President Donald Trump surveyed wildfire damage in California over the weekend, but when asked if it has changed his opinion on climate change, the president touted the “science” of things people have told him. Meanwhile, halfway across the country, science doubters met to tout their own ignorance.
The Daily Beast interviewed attendees at the Denver, Colorado “Flat Earth Conference” where some attendees adopted familar Trump attacks, reframed to allude to their conspiracy.
“It’s globalism,” explained Julie Simons. When the president attacks globalism, it typically is an anti-immigrant and anti-Semitic dog whistle.
“Globalism,” she said again, drawing a circle with her hand. She meant literally, a globe.
Her husband Scott proudly proclaimed, “in five years, everyone will know the Earth is flat” and the knowledge will bring about a kind of “societal collapse” because everything stems from a spherical understanding of the Earth.
At the conference, Flat-Earthers told The Beast that there aren’t a certain type of intercontinental flights, which the reporter had actually been on twice.
Flat-Earth conspiracies require a series of additional theories to maintain their belief. When astronauts take to space, views of the Earth are not only obvious but there is recorded proof. So, some Flat-Earthers believe the moon landing never happened. One panelist at the conference claimed NASA had ties to Nazis.
YouTube star Logan Paul was one of the conference’s keynote speakers, despite not believing that the Earth is flat.
“I consider myself a man of truth,” Paul told the crowd. “Someone who hates being ignorant. I guess I’m not ashamed to say my name is Logan Paul and I think I’m coming out of the Flat Earth closet.”
The Beast reporter saw Paul earlier in the conference practicing his speech through chuckles about the “belief.”

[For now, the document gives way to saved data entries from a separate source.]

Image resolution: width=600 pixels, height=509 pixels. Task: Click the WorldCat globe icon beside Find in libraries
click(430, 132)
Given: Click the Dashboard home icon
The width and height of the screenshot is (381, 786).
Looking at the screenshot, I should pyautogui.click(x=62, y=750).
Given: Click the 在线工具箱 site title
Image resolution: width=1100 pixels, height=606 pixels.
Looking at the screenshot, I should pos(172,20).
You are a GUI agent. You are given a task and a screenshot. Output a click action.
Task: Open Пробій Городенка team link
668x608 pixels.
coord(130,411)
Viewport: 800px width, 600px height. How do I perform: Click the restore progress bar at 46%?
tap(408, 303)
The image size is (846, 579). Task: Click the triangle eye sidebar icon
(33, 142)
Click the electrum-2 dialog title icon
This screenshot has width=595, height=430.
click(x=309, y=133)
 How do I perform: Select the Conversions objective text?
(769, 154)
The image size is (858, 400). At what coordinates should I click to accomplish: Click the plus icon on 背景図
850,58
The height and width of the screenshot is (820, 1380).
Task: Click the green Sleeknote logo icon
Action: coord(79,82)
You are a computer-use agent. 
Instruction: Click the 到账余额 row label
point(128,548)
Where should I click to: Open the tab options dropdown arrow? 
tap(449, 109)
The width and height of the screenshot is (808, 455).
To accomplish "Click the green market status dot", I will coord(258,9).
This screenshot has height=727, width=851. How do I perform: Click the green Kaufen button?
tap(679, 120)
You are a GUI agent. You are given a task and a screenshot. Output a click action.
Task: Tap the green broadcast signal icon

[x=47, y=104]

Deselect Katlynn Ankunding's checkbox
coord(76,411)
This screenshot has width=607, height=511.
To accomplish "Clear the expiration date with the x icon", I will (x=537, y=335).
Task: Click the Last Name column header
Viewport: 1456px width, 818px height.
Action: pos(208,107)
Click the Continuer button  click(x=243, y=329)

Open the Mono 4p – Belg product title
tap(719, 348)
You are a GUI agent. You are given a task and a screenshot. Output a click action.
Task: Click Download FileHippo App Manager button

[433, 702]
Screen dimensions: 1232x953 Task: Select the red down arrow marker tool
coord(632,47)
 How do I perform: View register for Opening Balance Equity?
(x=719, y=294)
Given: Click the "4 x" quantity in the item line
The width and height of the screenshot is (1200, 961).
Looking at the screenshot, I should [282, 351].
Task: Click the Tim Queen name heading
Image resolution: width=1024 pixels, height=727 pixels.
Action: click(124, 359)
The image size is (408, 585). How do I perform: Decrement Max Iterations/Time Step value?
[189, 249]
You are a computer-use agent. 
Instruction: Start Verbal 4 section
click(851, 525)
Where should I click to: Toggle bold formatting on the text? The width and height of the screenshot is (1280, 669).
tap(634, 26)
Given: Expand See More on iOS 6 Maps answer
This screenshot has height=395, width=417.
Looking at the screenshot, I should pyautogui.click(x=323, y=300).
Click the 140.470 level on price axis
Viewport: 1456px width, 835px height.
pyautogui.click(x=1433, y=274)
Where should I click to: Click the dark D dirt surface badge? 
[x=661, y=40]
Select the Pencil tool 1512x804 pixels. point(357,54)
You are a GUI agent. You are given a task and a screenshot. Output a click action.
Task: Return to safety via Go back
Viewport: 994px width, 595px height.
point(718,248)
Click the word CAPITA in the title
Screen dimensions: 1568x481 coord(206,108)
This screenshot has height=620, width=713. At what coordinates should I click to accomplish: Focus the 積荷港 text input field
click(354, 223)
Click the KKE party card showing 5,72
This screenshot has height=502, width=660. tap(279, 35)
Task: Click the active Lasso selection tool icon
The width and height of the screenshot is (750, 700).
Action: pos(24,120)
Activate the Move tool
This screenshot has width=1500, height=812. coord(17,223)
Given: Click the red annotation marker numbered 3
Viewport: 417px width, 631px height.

Many attendees came to the opinion based on YouTube videos.
“It came on autoplay,” said Joshua Swift. “So I didn’t actively search for Flat Earth. Even months before, I was listening to Alex Jones.”
Brothers Michael and Daniel Flores were at the conference, but Daniel explained he was really just there for the ride. YouTube was a powerful tool for Michael, but Daniel called it selective bias based on the videos Mike seeks out.
“You’re not getting any astrophysicist videos,” Daniel noted.
Mike explained his website was spoofed by an adversary who has InfoWars ads running on it, a GoFundme and sells Flat-Earth merchandise. Mike’s accusations are similar to others’, making it seem like at least one small group of men were all impersonating themselves on YouTube.
Reading through the description of attendees paints a picture of a group that has key things in common: almost everything is a conspiracy and everything you know is a lie, none have a science background and many seem to be InfoWars viewers.